_TEXTABSCHNITT_
Oberbürgermeisterin Henriette Reker gibt am Sonntag im Wahllokal im Pfarrheim St. Maria-Königin ihre Stimme ab.

  1. Henriette Reker hat die Stichwahl um das OB-Amt gewonnen und wird weitere fünf Jahre Kölns Stadtoberhaupt sein.
  2. Ihre politische Karriere nennt die Juristin – Tochter eines Kochs und einer Büroangestellten – ein „Kölner Aufstiegsversprechen“.
  3. Als erstes weibliches Stadtoberhaupt ist die 63-jährige auch seit Einführung der Direktwahl 1999 die erste, die wieder kandidierte.

Köln – Die parteilose Juristin Henriette Reker bleibt Oberbürgermeisterin, ihr Erfolg in der Stichwahl ermöglicht der 63-jährigen Politikerin eine zweite fünfjährige Amtszeit. Mit ihrem Wahlsieg gegen den Sozialdemokraten Andreas Kossiski schreibt Reker, bislang die einzige Frau an der Spitze des Rates und der Verwaltung, erneut Stadtgeschichte. Seit Einführung der Direktwahl im Jahr 1999 war es das erste Mal, dass eine Oberbürgermeisterin oder ein Oberbürgermeister wieder kandidierte.

_SCHRIFTLICHE AUFGABE_
Kopiere aus dem Text über Henriette Rekers Wiederwahl wortgetreu die Passage zwischen „1. Henriette Reker“ und „die wieder kandidierte.“, beide eingeschlossen.

Gespeicherte Einträge des Datensatzes:
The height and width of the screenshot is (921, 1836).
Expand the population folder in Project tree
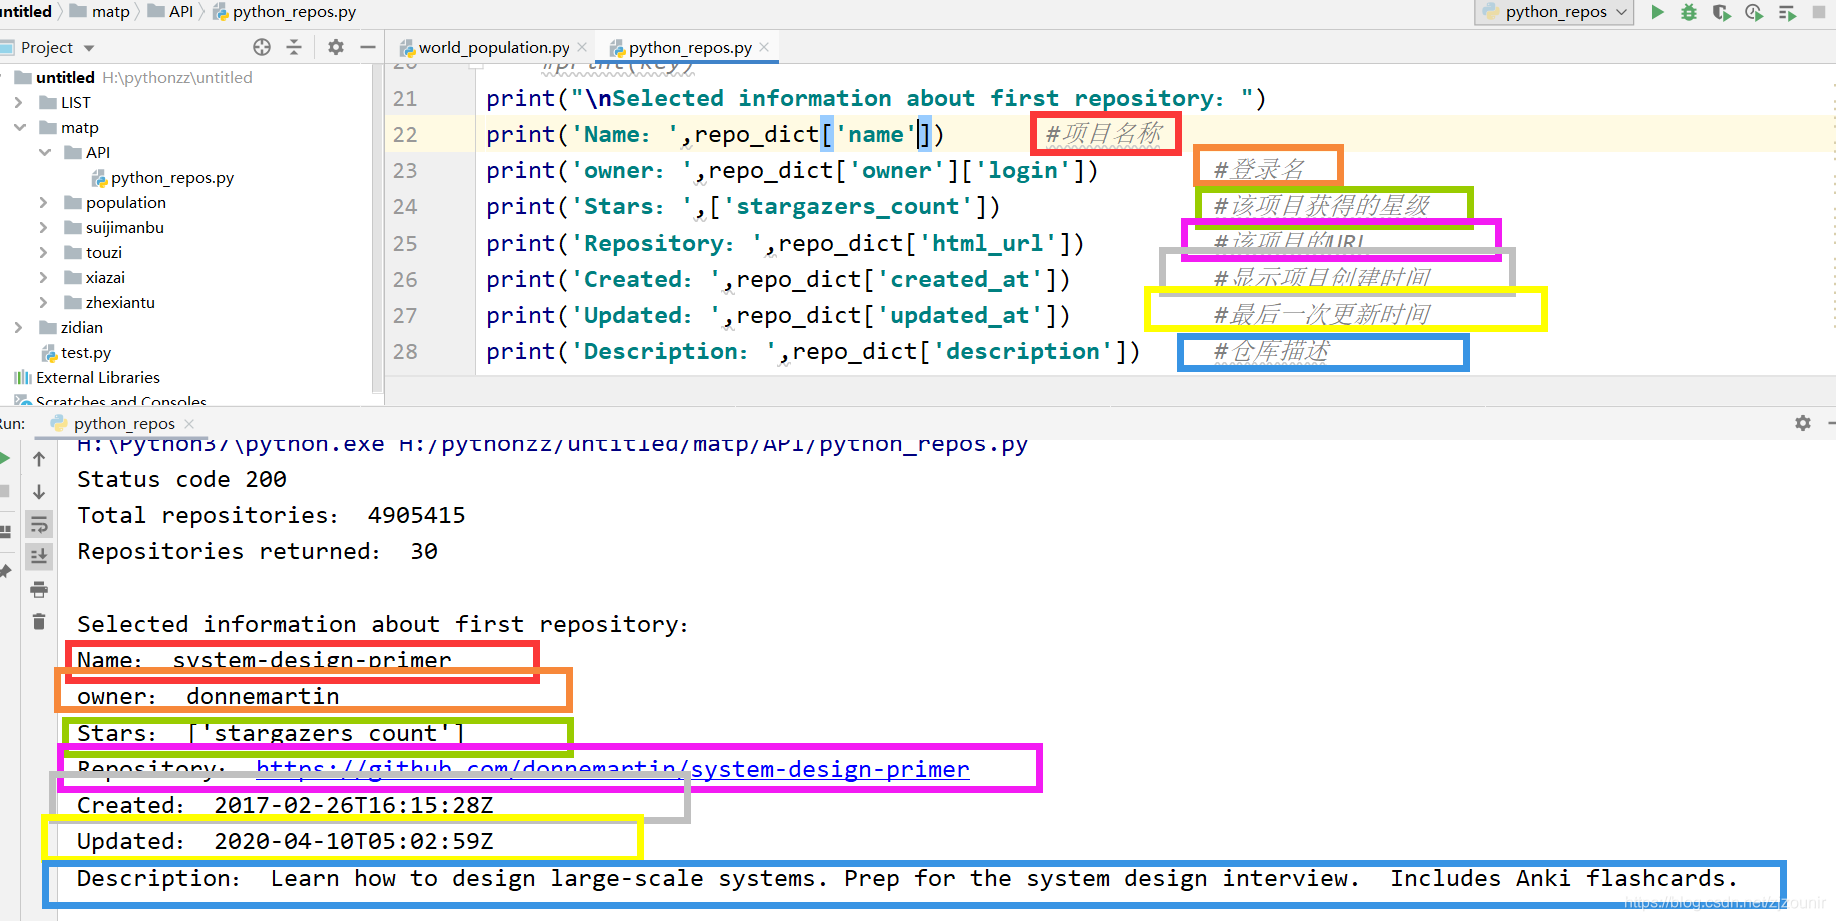pyautogui.click(x=42, y=202)
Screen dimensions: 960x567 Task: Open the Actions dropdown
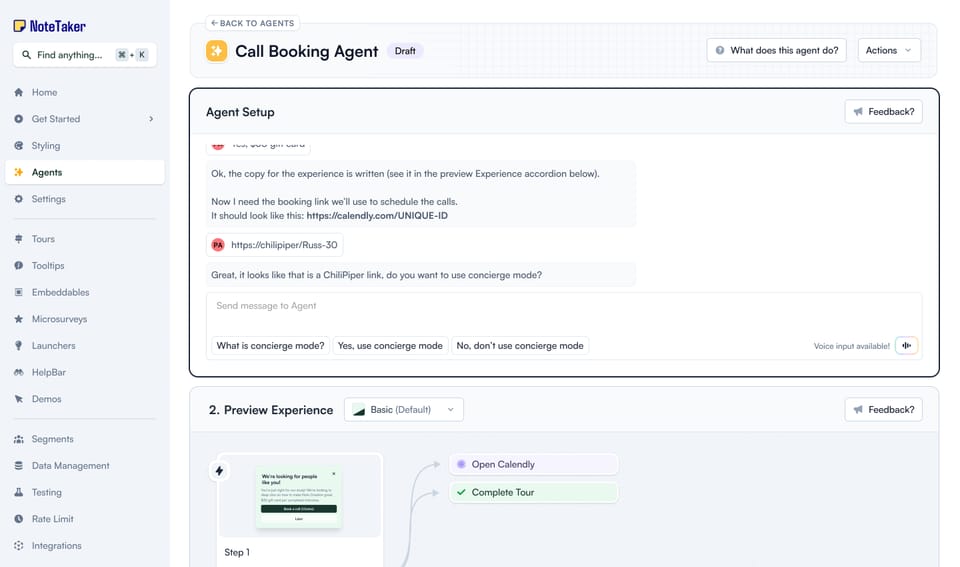[888, 50]
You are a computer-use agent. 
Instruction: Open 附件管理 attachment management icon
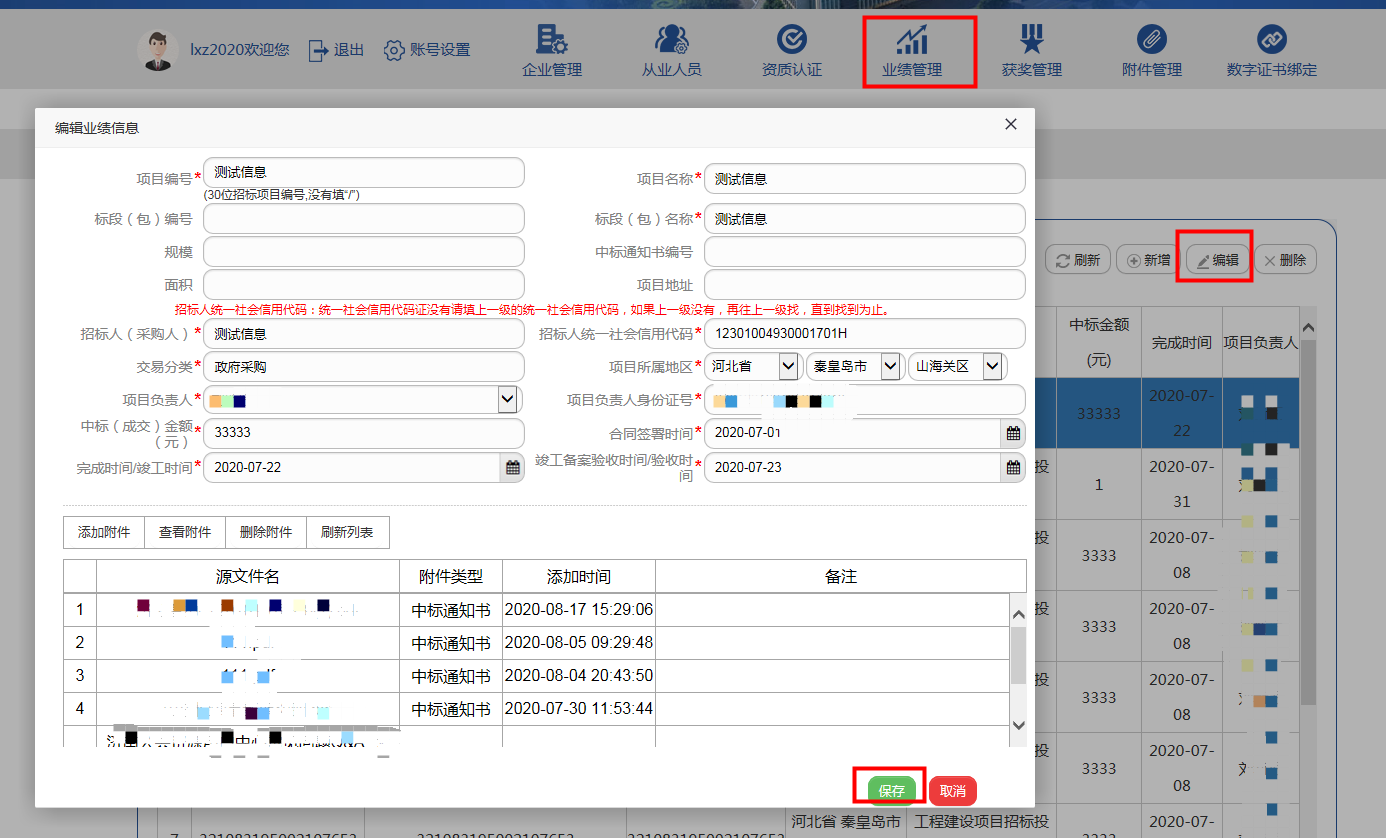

_VOLLSTÄNDIGE LÖSUNG_
1. Henriette Reker hat die Stichwahl um das OB-Amt gewonnen und wird weitere fünf Jahre Kölns Stadtoberhaupt sein.
  2. Ihre politische Karriere nennt die Juristin – Tochter eines Kochs und einer Büroangestellten – ein „Kölner Aufstiegsversprechen“.
  3. Als erstes weibliches Stadtoberhaupt ist die 63-jährige auch seit Einführung der Direktwahl 1999 die erste, die wieder kandidierte.